# Calculate Standard Error over averaged responses or raw responses?

#### RyanB

##### New Member
Hi,

I would like to calculate the standard error of my Dependent Variable. However, I have psycholinguistic data, which uses multiple ppts and multiple items. Thus, there are 2 ways of doing this: either by calculating SE over averaged responses (example 1) OR by calcualting SEs over raw responses (Example 2)

1. Average over items by participant (as in Table 1). Then calculate mean and SE from this table.
Table 1.

..which gives mean 62.67 and SE = 16.63

2. List each observation on its own row (as opposed to average observation by ppt) - as in Table 2.
Table 2:

Because N is greater in example 2, the SE will be different (Mean =62.67 ; SE =17.3 ). The example I give is very simple, but the fact you can get different SEs is important - especially if I were using SE to compare means in two different conditions. My question is, which method is best for calculating the Standard Error?

Many thanks! Altohugh this is a simple Q, I really appreciate any insights.
Ryan

#### Attachments

• 7.4 KB Views: 2
Last edited:

#### obh

##### Well-Known Member
Hi,

First, if this is a sample data you need to calculate Sample Standard Deviation using (n-1) instead of n.

What is PPT? anyway if you want to calculate the standard deviation of a dependent variable you need to use all the data (table2)

Mean:62.66667 S:18.371173

#### RyanB

##### New Member
Thank you for your response - it makes sense! PPT refers to participant (i.e., PPT 1 is data observed from first participant ,whereas PPT 2 is data from second participant, and so on). I expected this was the answer, but it is interesting because a lot of standard text books don't discuss this issue: they simply present the summary data which averages a response for each participant (i.e., they have already averaged over items, as in example 1), and calculates SE from there (as in Example 1, above) - but I understand that would be the wrong approach and that the approach used in Example 2 is best practice. It would be good if such textbooks provided a footnote to explain this.

Many thanks,
Ryan

#### obh

##### Well-Known Member
Do you mean all the observations of PPT1 are for the same person? say PPT1 - person1, PPT2 person2 etc ?

#### RyanB

##### New Member
Yes, that's correct. Is example 2 still the best way to calculate SE?

#### RyanB

##### New Member
OK so it's example 1? Or is there even a 'correct' choice? Example 2 might be more appropriate because it doesn't throw any data away i.e., it is calculating variance of every observation from the average. On the other hand, if we aren't allowed to use multiple responses from the same participant, then Example 1 would be more appropriate.

#### obh

##### Well-Known Member
Okay, now I understand your question ...

let's go to the edges:

example A. If this is repeated sample:
PPT1, condition A, item1, 33
PPT1, condition A, item1, 31
PPT1, condition A, item1, 35

In this case, it makes sense to take first the averages then calculate the standard deviation of the averages.

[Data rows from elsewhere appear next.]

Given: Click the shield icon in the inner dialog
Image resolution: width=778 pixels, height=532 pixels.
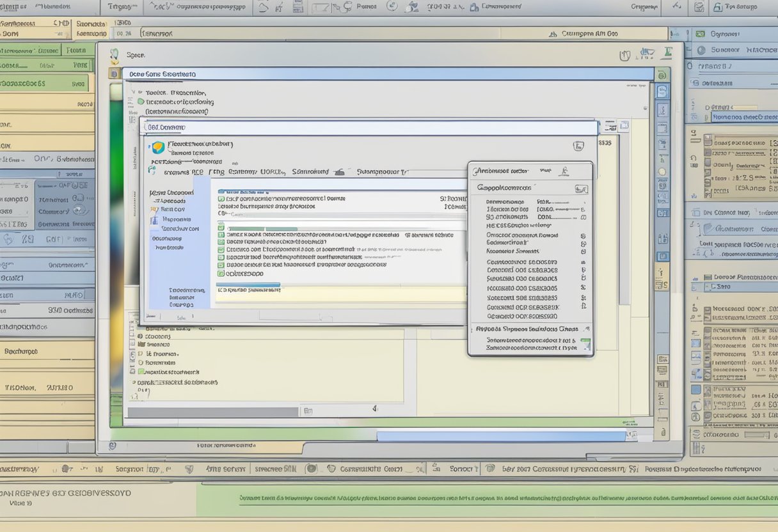Looking at the screenshot, I should tap(157, 148).
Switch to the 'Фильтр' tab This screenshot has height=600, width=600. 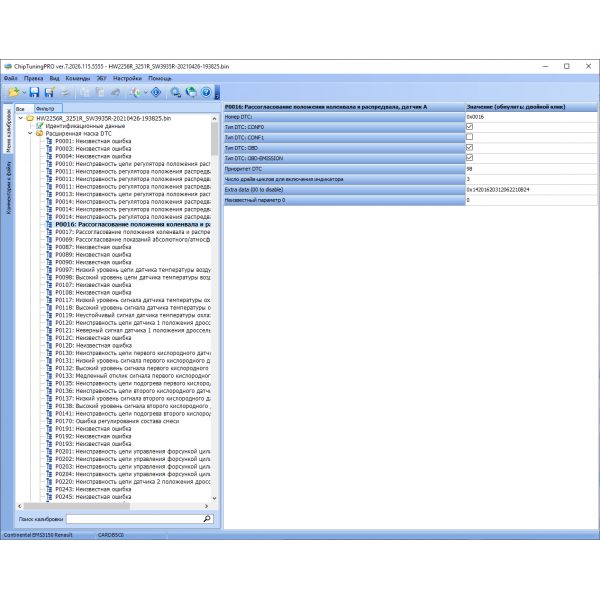[x=44, y=107]
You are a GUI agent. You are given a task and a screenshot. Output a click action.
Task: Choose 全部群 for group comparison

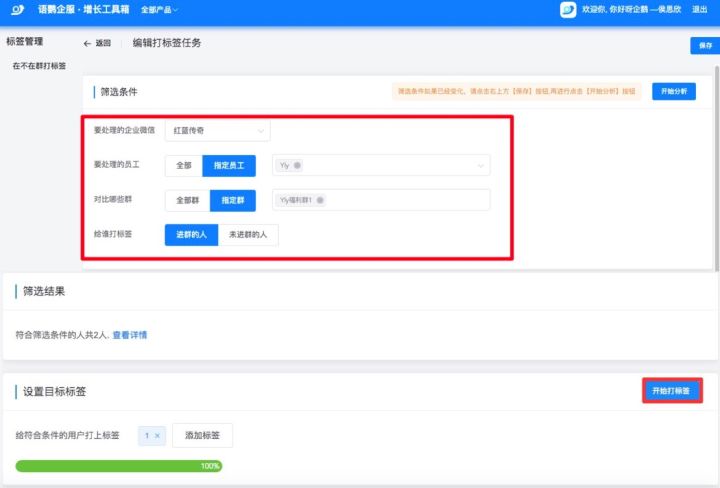(187, 200)
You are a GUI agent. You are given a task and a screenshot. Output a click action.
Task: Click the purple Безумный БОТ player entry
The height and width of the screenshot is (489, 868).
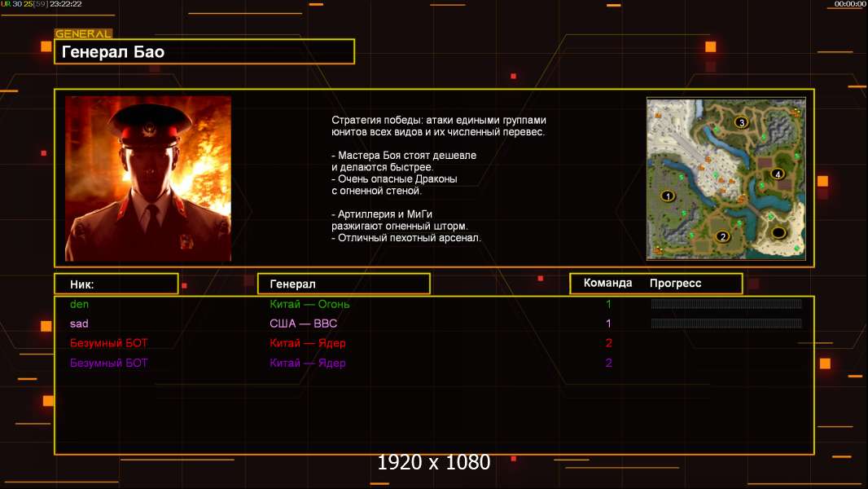click(x=109, y=363)
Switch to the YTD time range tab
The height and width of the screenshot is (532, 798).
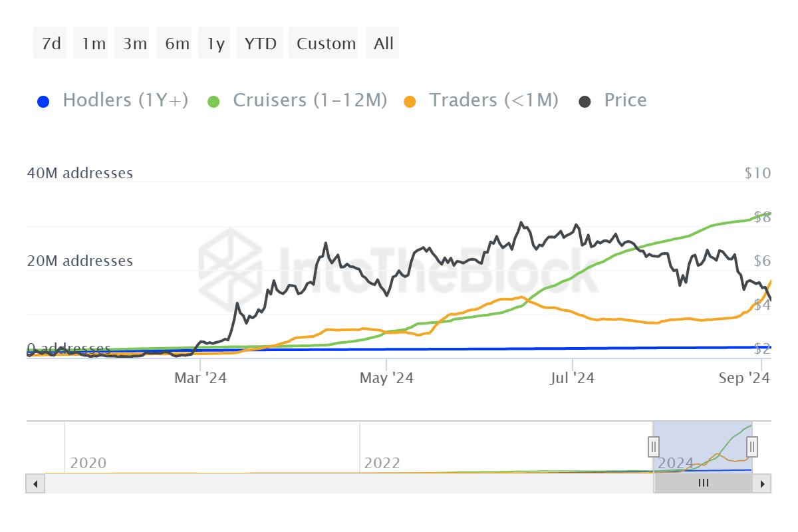[259, 43]
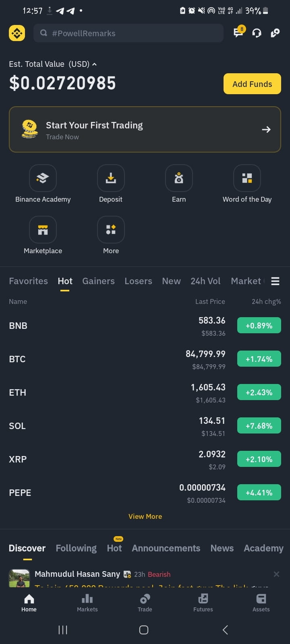This screenshot has height=644, width=290.
Task: Expand the market list hamburger menu
Action: pos(275,281)
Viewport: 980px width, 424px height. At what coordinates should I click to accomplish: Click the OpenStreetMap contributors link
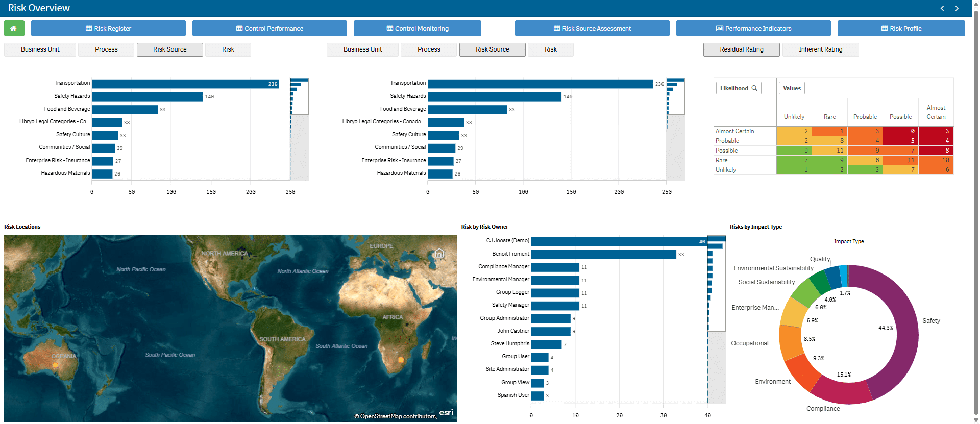(398, 416)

Table1.

example B. If this would be a different random sample from the population, different PPTs , in this case, it makes more sense to use Table2.

PPT1, condition A, item1, 33
PPT2, condition A, item2, 31
PPT3, condition A, item3, 35
PPT4, condition A, item4, 33
PPT5, condition A, item5, 31
PPT6, condition A, item6, 35

In your example, I assume both options are statistically correct.
Now the question is "what do you want to show?"

If you expect a similar result for any item and condition, and the variance is mainly because of the person it is more like example A.
Then the standard deviation will be by PPT.

If you expect a different result for any item or condition it is more like example B.

#### obh

##### Well-Known Member
OK so it's example 1? Or is there even a 'correct' choice? Example 2 might be more appropriate because it doesn't throw any data away i.e., it is calculating variance of every observation from the average. On the other hand, if we aren't allowed to use multiple responses from the same participant, then Example 1 would be more appropriate.
I updated my answer, is it clear now?
"Table1" doesn't throw any data away, it just uses it in a different way

Both options are "correct" it is the question what do you want to show.

Another simple example of tests results:

subject,#students, mark
history,1000,80
Math,10,90

The average of any test at school is (1000*80+10*90)=80.099
The average of the subject mark is (80+90)/2=85

Both averages are correct, it is only the question of what do you want to show

Last edited: